Solving Inverse Problems via Auto-Encoders

Abstract

Compressed sensing (CS) is about recovering a structured signal from its under-determined linear measurements. Starting from sparsity, recovery methods have steadily moved towards more complex structures. Emerging machine learning tools such as generative functions that are based on neural networks are able to learn general complex structures from training data. This makes them potentially powerful tools for designing CS algorithms.

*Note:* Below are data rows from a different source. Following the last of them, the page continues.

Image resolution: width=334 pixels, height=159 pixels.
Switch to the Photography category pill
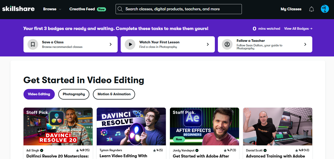(x=74, y=94)
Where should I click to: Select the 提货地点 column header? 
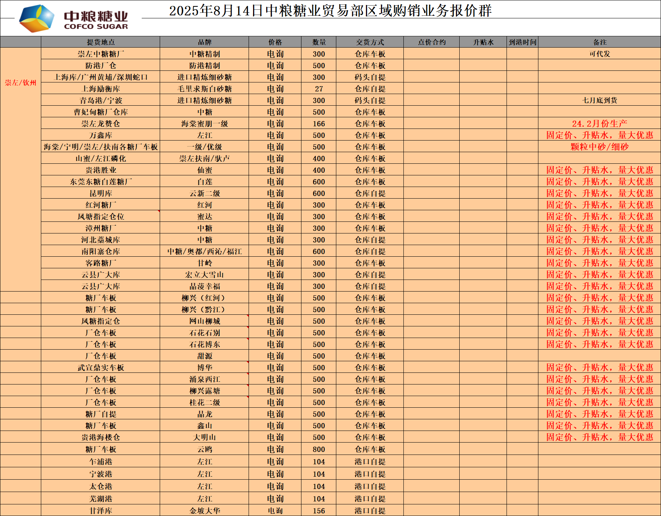pos(100,42)
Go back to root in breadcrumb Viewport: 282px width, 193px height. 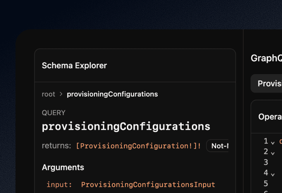[48, 94]
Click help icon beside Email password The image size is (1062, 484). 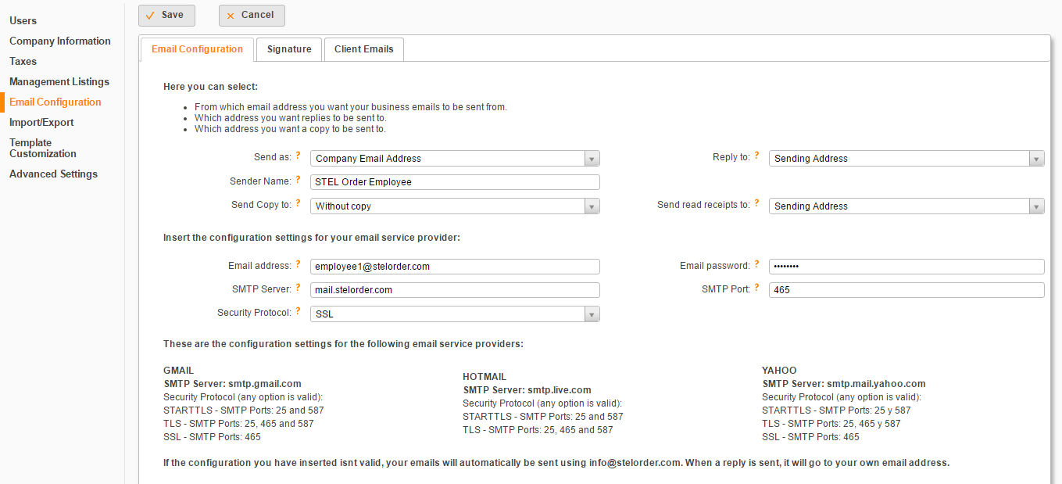[x=756, y=264]
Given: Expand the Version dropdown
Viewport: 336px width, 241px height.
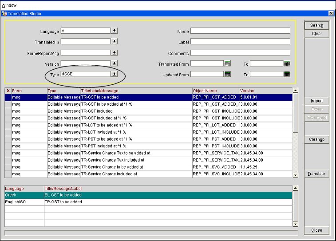Looking at the screenshot, I should point(114,63).
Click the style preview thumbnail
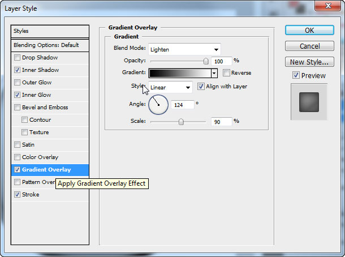 pos(309,102)
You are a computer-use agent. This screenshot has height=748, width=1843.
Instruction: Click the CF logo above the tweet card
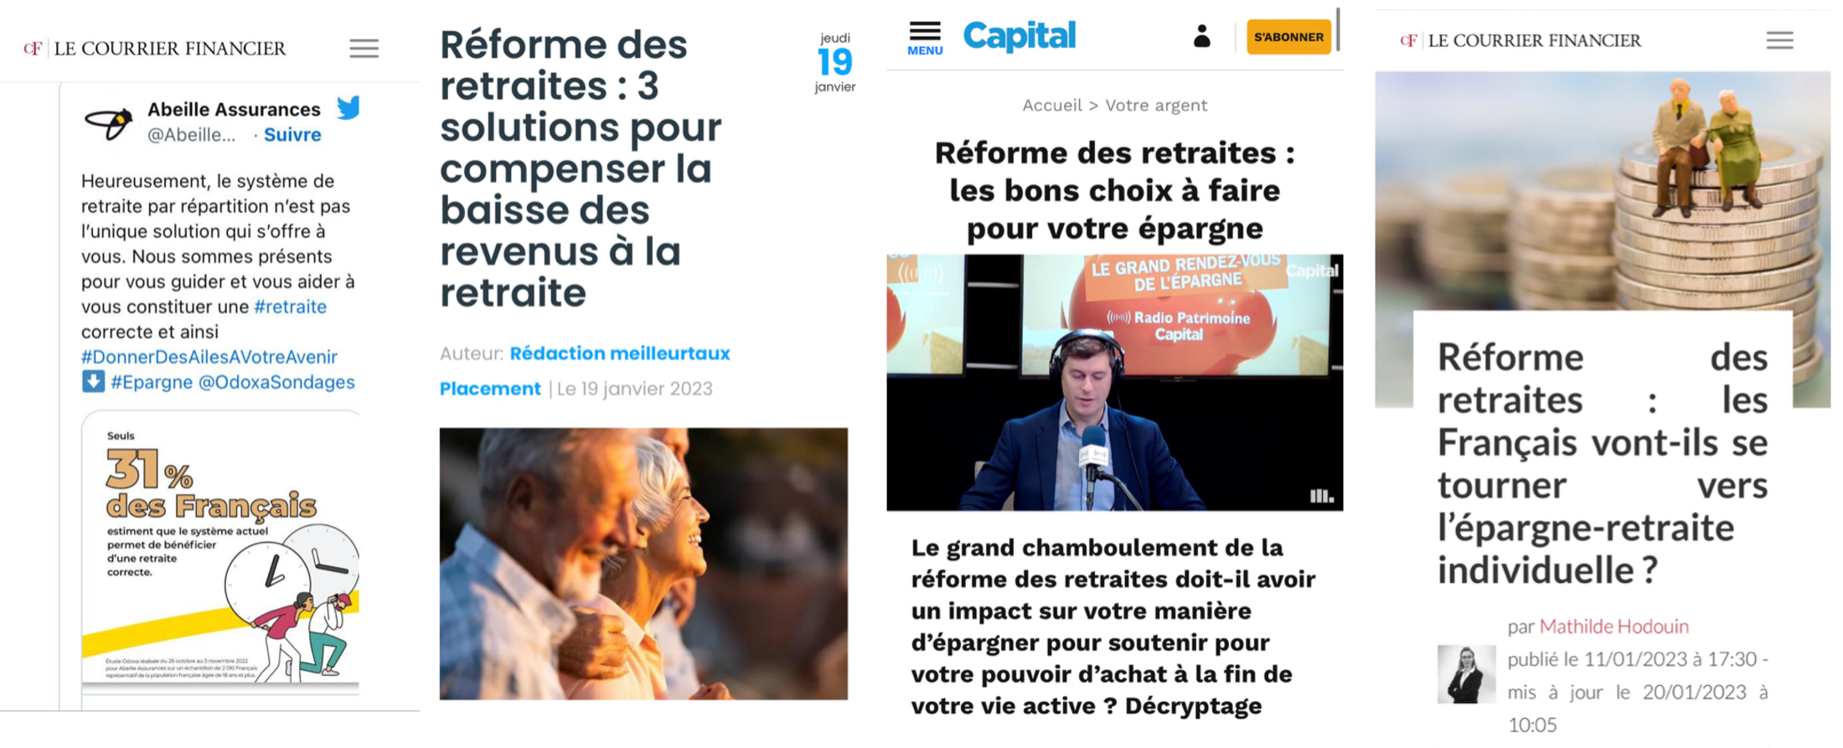coord(34,49)
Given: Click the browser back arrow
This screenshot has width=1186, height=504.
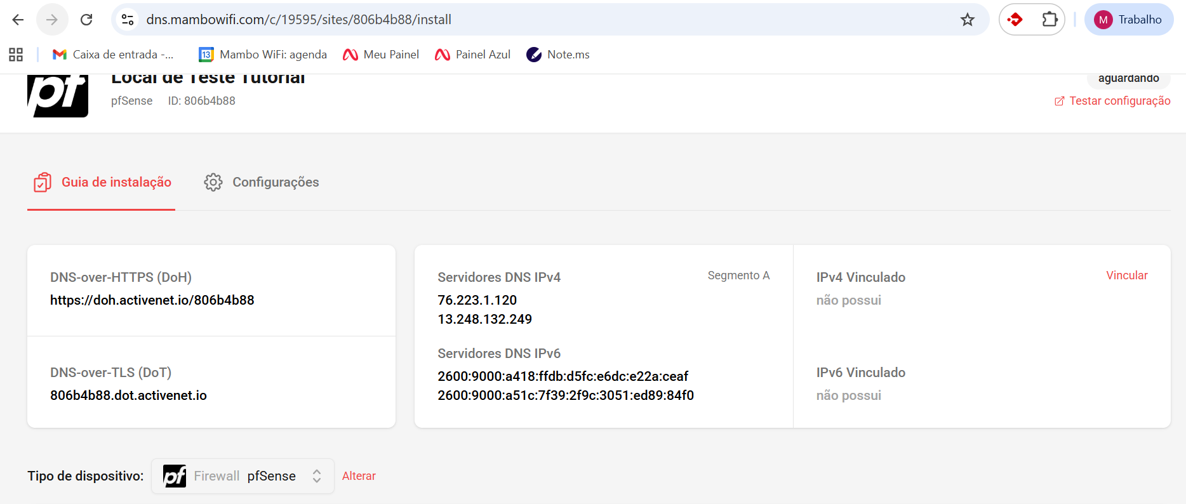Looking at the screenshot, I should [18, 20].
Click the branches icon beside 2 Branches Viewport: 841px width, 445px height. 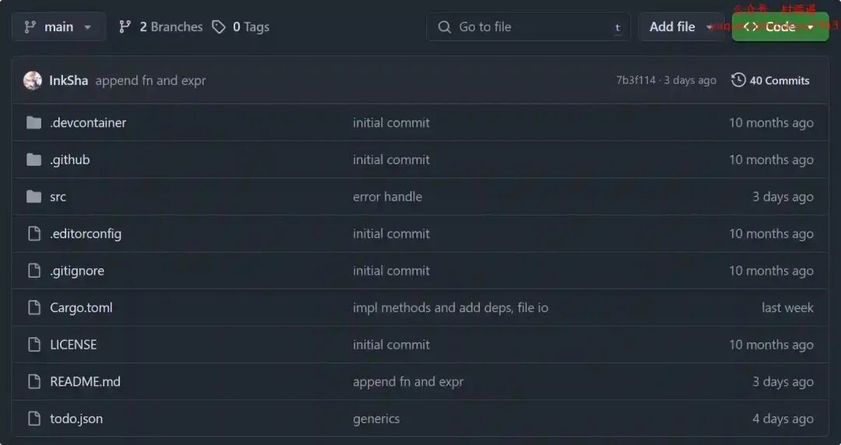pyautogui.click(x=125, y=27)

Consider a desired class of signals $\cal Q$, ${\cal Q}\subset{R}^n$, and a corresponding generative function $g:{\cal U}^k\rightarrow {R}^n$, ${\cal U}\subset {R}$, such that $\sup_{{\bf x}\in {\cal Q}}\min_{{\bf u}\in{\cal U}^k}{1\over \sqrt{n}}\|g({\bf u})-{\bf x}\|\leq \delta$. A recovery method based on $g$ seeks $g({\bf u})$ with minimum measurement error. In this paper, the performance of such a recovery method is studied, under both noisy and noiseless measurements. In the noiseless case, roughly speaking, it is proven that, as $k$ and $n$ grow without bound and $\delta$ converges to zero, if the number of measurements ($m$) is larger than the input dimension of the generative model ($k$), then asymptotically, almost lossless recovery is possible. Furthermore, the performance of an efficient iterative algorithm based on projected gradient descent is studied. In this case, an auto-encoder is used to define and enforce the source structure at the projection step. The auto-encoder is defined by encoder and decoder (generative) functions $f:{R}^n\to{\cal U}^k$ and $g:{\cal U}^k\to{R}^n$, respectively. We theoretically prove that, roughly, given $m>40k\log{1\over \delta}$ measurements, such an algorithm converges to the vicinity of the desired result, even in the presence of additive white Gaussian noise. Numerical results exploring the effectiveness of the proposed method are presented.